Begeistert hat mich, mit wie viel Warmherzigkeit es Laura Maaß zu Beginn des Buches gelingt, ihre Figuren zu zeichnen - ihre Verschrobenheiten und Widersprüche machen sie liebenswert, ich habe fast alle ins Herz geschlossen. Das ist mir bei einem Roman so noch nicht passiert. Dieser Anfang ist für mich deshalb die große Stärke des Buchs.

Dieser liebevolle (und natürlich auch nicht wirkliche realitätstreue) Umgang mit der Handlung, der für mich die besondere Schönheit der Erzählung ausmacht, kippt aber leider ab dem Punkt, an dem Jule in die Welt zieht, ins völlig Unglaubwürdige (aus allen möglichen Gründen, die ich hier nicht ausführe, weil ich sonst den Fortgang der Geschichte spoilern würde. Nur so viel zu einem der Aspekte: Echt jetzt - x Jahre? Das Festnetztelefon als Rechercheinstrument war ja vor der Jahrtausendwende durchaus schon erfunden), was ich dann zunehmend unerfreulich fand. Im Ergebnis lässt das Buch mich daher ein bisschen zwiegespalten zurück. Wegen des wirklich tollen Leseerlebnisses im ersten Teil bleibe ich trotzdem bei 4 Sternen.

● AUFLISTUNG
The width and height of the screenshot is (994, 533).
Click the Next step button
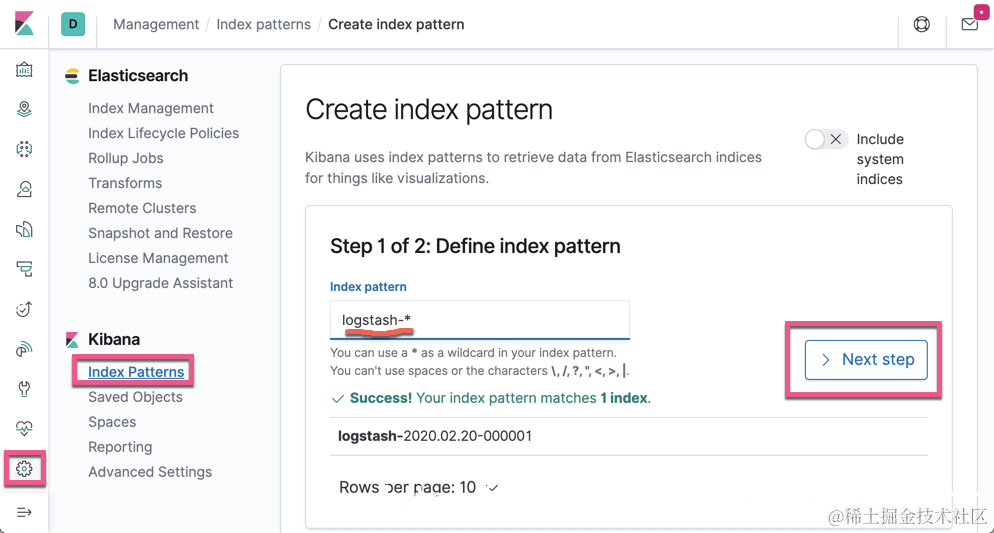(866, 360)
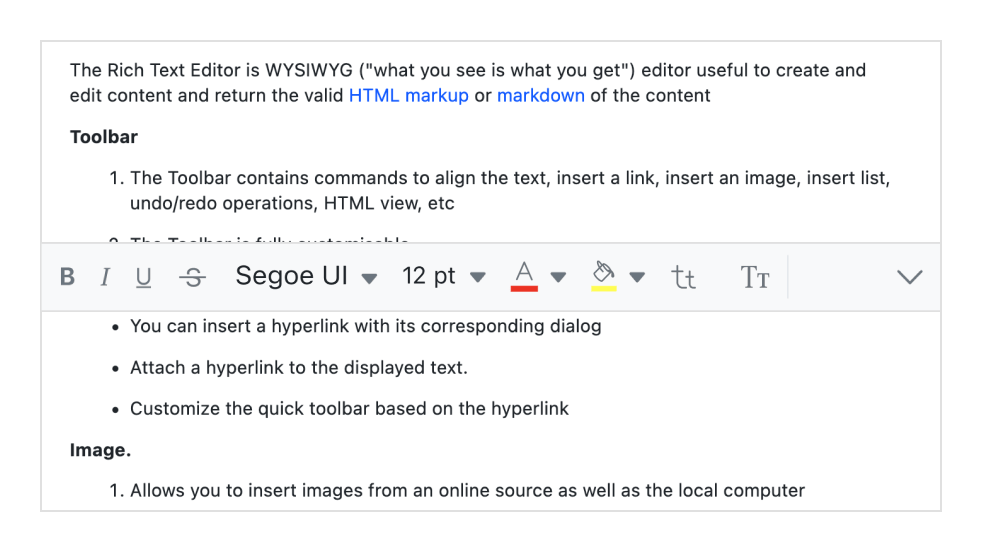Image resolution: width=982 pixels, height=552 pixels.
Task: Toggle italic formatting
Action: 105,277
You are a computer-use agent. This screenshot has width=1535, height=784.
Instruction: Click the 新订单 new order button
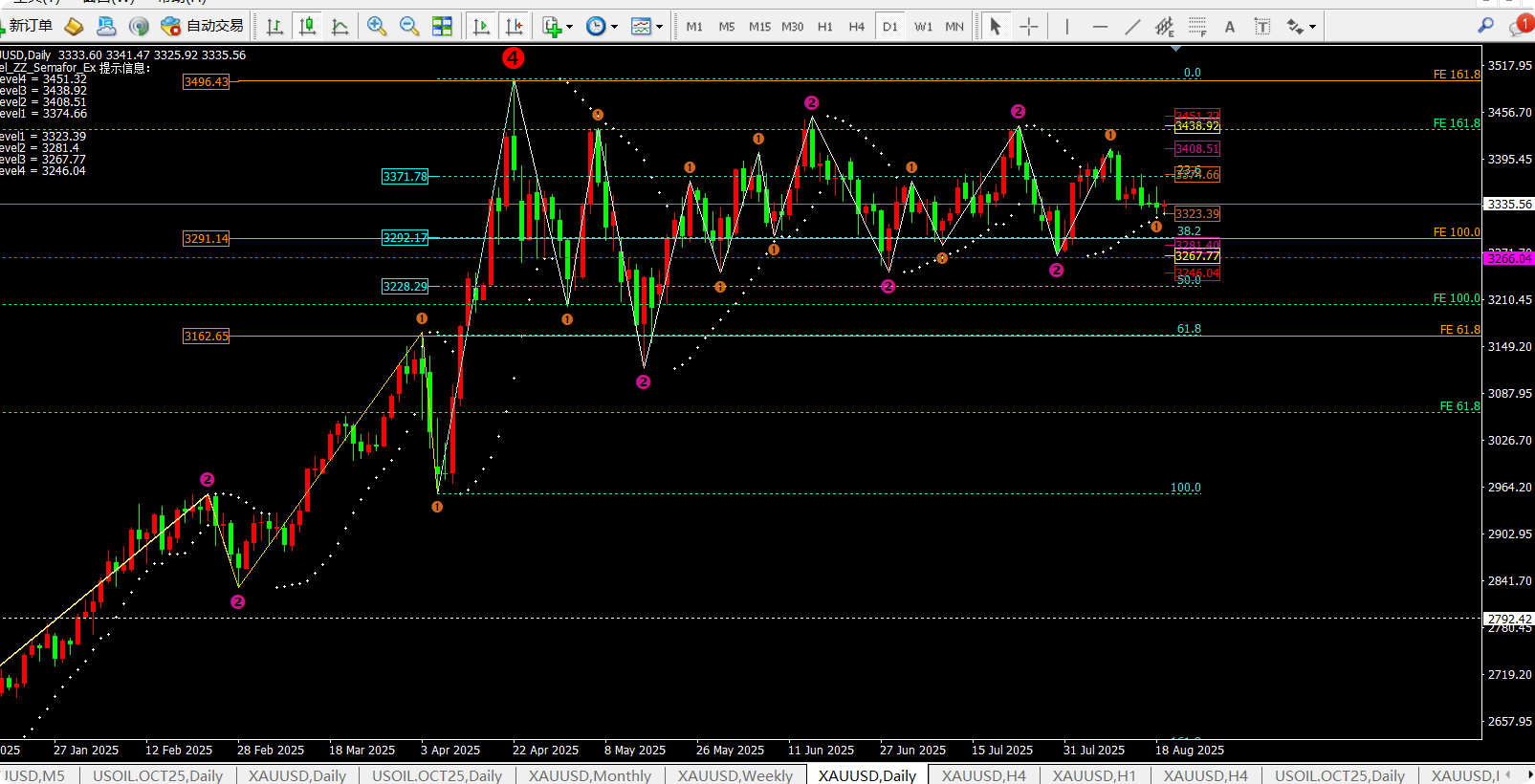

● GESTELLTE AUFGABE 1
Nenne alle Substantive in der Buchbesprechung, die mit der Nachsilbe „-heit“ oder „-keit“ gebildet sind, auch in der Pluralform.
● GESTELLTE AUFGABE 2
Gib alles aus der Buchbesprechung von "Dieser liebevolle (und" bis hinunter zu "bei 4 Sternen." wieder und setze dabei "Telefonbuch" an die Stelle von "Festnetztelefon".
● GESTELLTE AUFGABE 3
Wie viele Sterne vergibt die Buchbesprechung am Ende?
Die Einträge braucht man hier nicht.

● ERGEBNIS 1
Warmherzigkeit, Verschrobenheiten, Schönheit

● ERGEBNIS 2
Dieser liebevolle (und natürlich auch nicht wirkliche realitätstreue) Umgang mit der Handlung, der für mich die besondere Schönheit der Erzählung ausmacht, kippt aber leider ab dem Punkt, an dem Jule in die Welt zieht, ins völlig Unglaubwürdige (aus allen möglichen Gründen, die ich hier nicht ausführe, weil ich sonst den Fortgang der Geschichte spoilern würde. Nur so viel zu einem der Aspekte: Echt jetzt - x Jahre? Das Telefonbuch als Rechercheinstrument war ja vor der Jahrtausendwende durchaus schon erfunden), was ich dann zunehmend unerfreulich fand. Im Ergebnis lässt das Buch mich daher ein bisschen zwiegespalten zurück. Wegen des wirklich tollen Leseerlebnisses im ersten Teil bleibe ich trotzdem bei 4 Sternen.

● ERGEBNIS 3
4 Sterne.